Familie- en Jeugdrecht
Locatie Middelburg
Zaaknummer: C/02/436413 / JE RK 25-1060
Datum uitspraak: 18 juni 2025
Nadere beschikking van de kinderrechter over een voorlopige ondertoezichtstelling en een (spoed)machtiging tot uithuisplaatsing
in de zaak van
RAAD VOOR DE KINDERBESCHERMING REGIO ZUIDWEST NEDERLAND,
locatie Breda,
hierna te noemen: de Raad.
over
[minderjarige 1] ,
geboren op [geboortedag 1] 2007 te [geboorteplaats] ,
hierna te noemen: [minderjarige 1] .
[minderjarige 2] ,
geboren op [geboortedag 2] 2009 te [geboorteplaats] ,
hierna te noemen: [minderjarige 2] .
De kinderrechter merkt als belanghebbende aan:
[de moeder],
hierna te noemen: de moeder,
wonende te [woonplaats 1] .
[de vader] ,
hierna te noemen: de vader,
wonende te [woonplaats 2] .
De kinderrechter merkt als informant aan:
STICHTING JEUGDBESCHERMING WEST ZEELAND,
locatie Middelburg,
hierna te noemen: de GI.

1.Het nadere verloop van de procedure

1.1.
De kinderrechter neemt mee in de beoordeling:
- de beschikking van de rechtbank Zeeland-West-Brabant, locatie Middelburg van 12 juni 2025 en alle daarin genoemde en opgenomen stukken.
1.2.
De mondelinge behandeling met gesloten deuren heeft plaatsgevonden op 18 juni 2025. Daarbij waren aanwezig:
- de vader (via een digitale Teams-verbinding);
- een vertegenwoordiger van de Raad;
- een vertegenwoordigster van de GI.
1.3.
Ondanks behoorlijk te zijn opgeroepen, is de moeder niet verschenen tijdens de mondelinge behandeling.
1.4.
De kinderrechter heeft [minderjarige 1] en [minderjarige 2] naar hun meningen gevraagd, maar zij hebben daar geen gebruik van gemaakt.

2.De feiten

2.1.
De vader en de moeder zijn gezamenlijk belast met het ouderlijk gezag over [minderjarige 1] en [minderjarige 2] .
2.2.
Bij beschikking van de kinderrechter van 12 juni 2025 zijn [minderjarige 1] en [minderjarige 2] , zonder voorafgaand horen van de belanghebbende(n), voorlopig onder toezicht van Stichting Jeugdbescherming west Zeeland gesteld met ingang van 12 juni 2025 tot 26 juni 2025. Tevens heeft de kinderrechter bij diezelfde beschikking een spoedmachtiging tot uithuisplaatsing van [minderjarige 1] en [minderjarige 2] in een accommodatie van een jeugdhulpaanbieder verleend met ingang van 12 juni 2025 tot 26 juni 2025, onder aanhouding van het overige deel van het verzoek.
2.3.
Op grond van die machtiging verblijven [minderjarige 1] en [minderjarige 2] bij [accommodatie] .

3.Het verzoek

3.1.
De Raad verzoekt [minderjarige 1] en [minderjarige 2] voorlopig onder toezicht te stellen voor de duur van drie maanden.

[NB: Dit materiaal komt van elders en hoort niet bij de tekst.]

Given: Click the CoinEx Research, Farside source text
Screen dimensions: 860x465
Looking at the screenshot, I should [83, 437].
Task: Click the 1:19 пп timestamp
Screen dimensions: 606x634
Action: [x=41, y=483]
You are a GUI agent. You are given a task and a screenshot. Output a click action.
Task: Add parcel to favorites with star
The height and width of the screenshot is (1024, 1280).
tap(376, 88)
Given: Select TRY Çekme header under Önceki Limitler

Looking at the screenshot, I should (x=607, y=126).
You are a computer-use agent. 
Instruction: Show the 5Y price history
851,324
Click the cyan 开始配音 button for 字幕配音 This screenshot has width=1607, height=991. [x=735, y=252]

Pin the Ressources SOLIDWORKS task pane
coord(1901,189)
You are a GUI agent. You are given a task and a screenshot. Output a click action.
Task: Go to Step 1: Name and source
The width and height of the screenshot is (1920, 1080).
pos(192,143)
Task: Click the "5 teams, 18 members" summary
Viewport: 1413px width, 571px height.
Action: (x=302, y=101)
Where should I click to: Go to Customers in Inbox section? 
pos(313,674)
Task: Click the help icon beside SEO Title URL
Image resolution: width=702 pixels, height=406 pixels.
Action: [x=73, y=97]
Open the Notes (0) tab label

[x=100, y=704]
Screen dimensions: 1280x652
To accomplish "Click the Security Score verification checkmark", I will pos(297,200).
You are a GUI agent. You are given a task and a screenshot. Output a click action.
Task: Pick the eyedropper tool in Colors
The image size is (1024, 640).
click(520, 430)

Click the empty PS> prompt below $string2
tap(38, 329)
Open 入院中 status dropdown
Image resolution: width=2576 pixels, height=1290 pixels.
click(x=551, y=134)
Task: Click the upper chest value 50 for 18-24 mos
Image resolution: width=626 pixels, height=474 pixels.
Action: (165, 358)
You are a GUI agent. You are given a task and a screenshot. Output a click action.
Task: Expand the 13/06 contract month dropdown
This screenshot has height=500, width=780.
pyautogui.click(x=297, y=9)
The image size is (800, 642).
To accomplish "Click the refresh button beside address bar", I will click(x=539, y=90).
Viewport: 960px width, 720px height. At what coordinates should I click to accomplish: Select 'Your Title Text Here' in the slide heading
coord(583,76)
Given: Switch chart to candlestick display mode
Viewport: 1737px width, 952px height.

Ook verzoekt de Raad een machtiging tot uithuisplaatsing van [minderjarige 1] en [minderjarige 2] in een accommodatie van een jeugdhulpaanbieder te verlenen voor de duur van drie maanden en de beslissing uitvoerbaar bij voorraad te verklaren. De Raad verzoekt hierop te beslissen zonder de belanghebbenden te horen.
3.2.
Aan de orde is de vraag of er nieuwe feiten en omstandigheden zijn die aanleiding geven voor herroeping van de beschikking van 12 juni 2025 met ingang van heden, alsmede het resterende deel van bovengenoemd verzoek van de Raad om [minderjarige 1] en [minderjarige 2] voorlopig onder toezicht te stellen en tot het verlenen van een (spoed)machtiging tot uithuisplaatsing van [minderjarige 1] en [minderjarige 2] in een accommodatie van een jeugdhulpaanbieder, met ingang van 26 juni 2025 en tot 12 september 2025.

4.De standpunten

4.1.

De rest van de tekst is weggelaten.